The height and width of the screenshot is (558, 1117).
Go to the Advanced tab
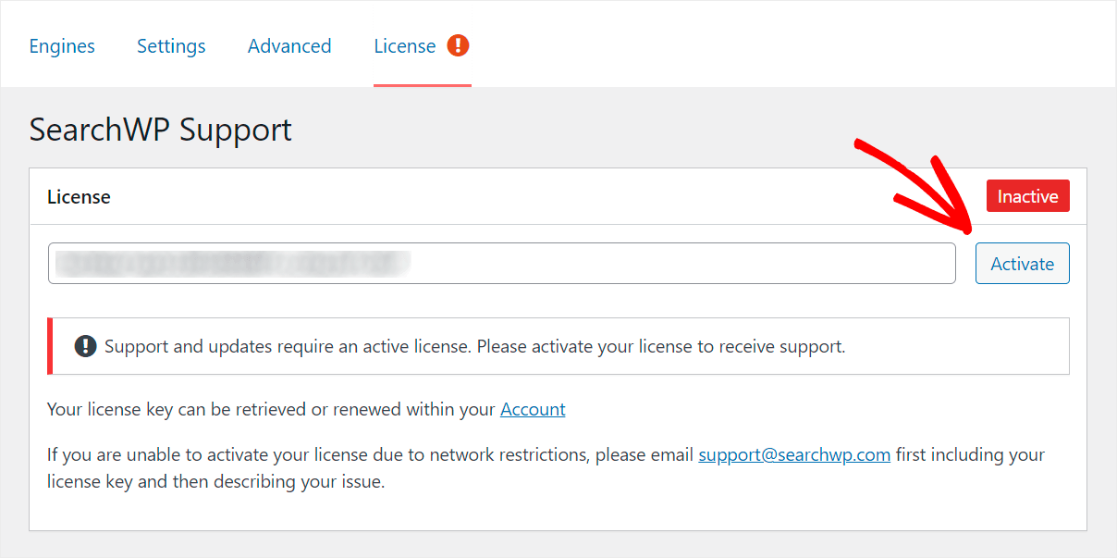click(x=289, y=46)
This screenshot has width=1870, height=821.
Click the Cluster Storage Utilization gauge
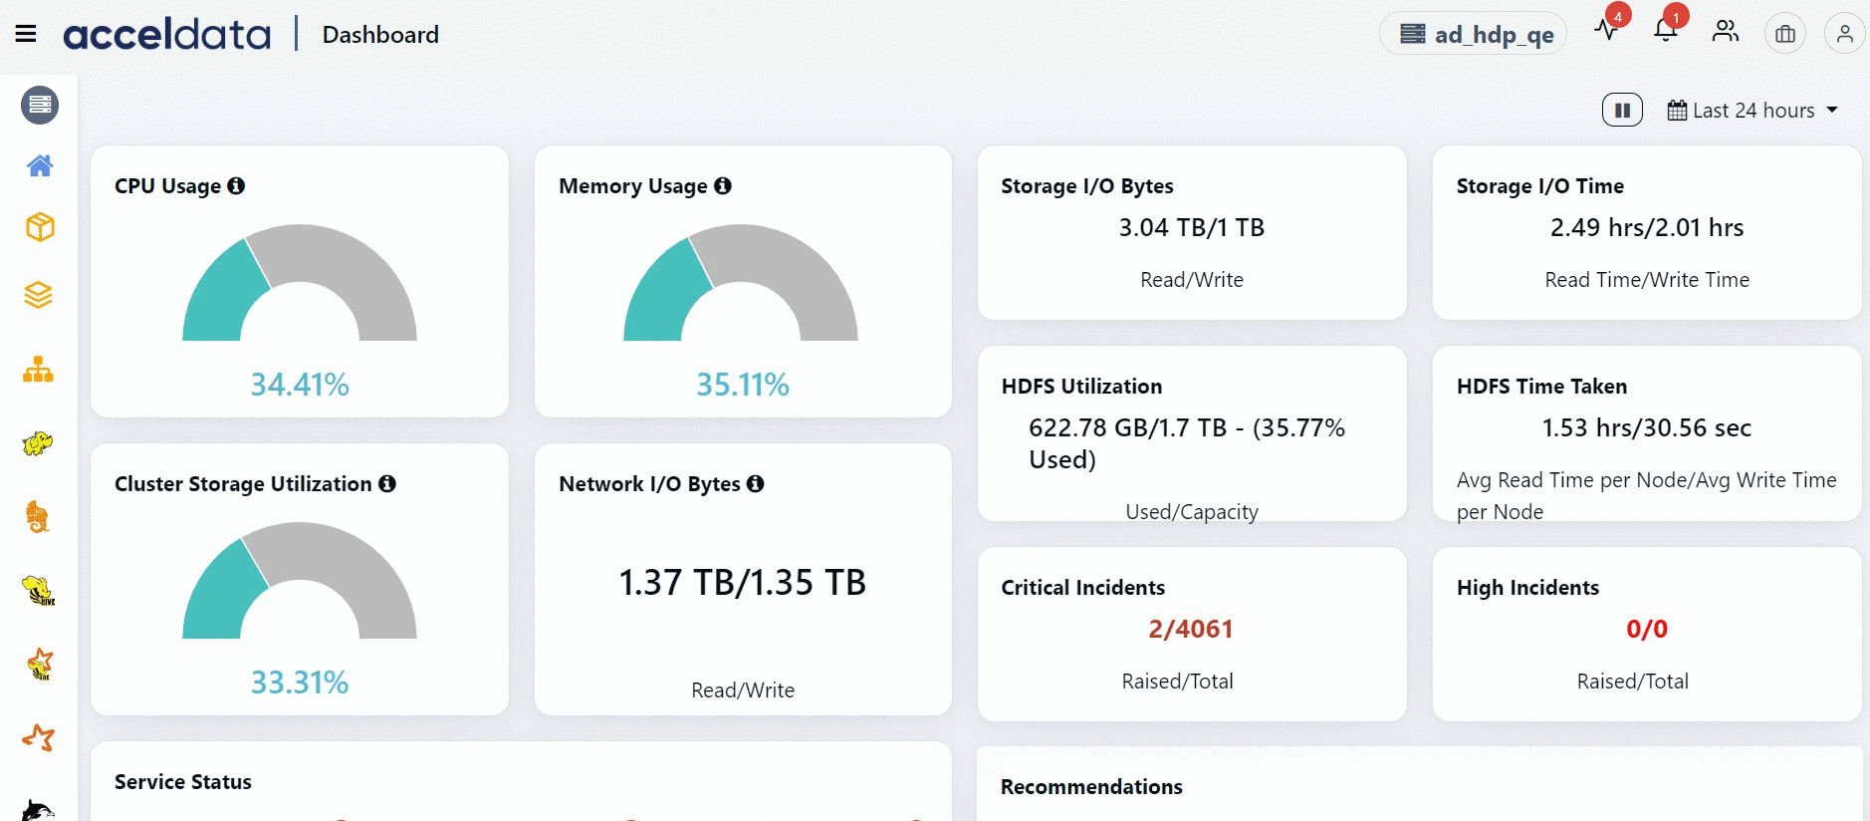300,581
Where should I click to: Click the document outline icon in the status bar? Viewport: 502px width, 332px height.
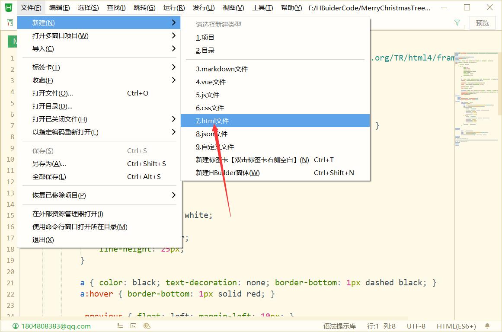(120, 326)
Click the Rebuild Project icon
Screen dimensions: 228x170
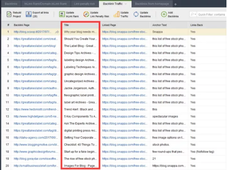click(9, 15)
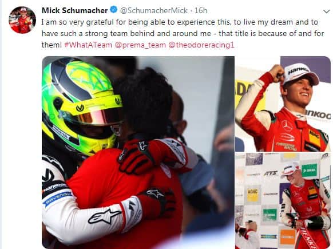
※
Please repeat every line of the material above exactly and without its pictures.

The height and width of the screenshot is (558, 1117).
Go to the Advanced tab
click(x=289, y=46)
This screenshot has width=1870, height=821.
Click the Cluster Storage Utilization gauge
300,581
Where should I click to: Click the document outline icon in the status bar? Viewport: 502px width, 332px height.
(120, 326)
Click the Rebuild Project icon
Screen dimensions: 228x170
click(9, 15)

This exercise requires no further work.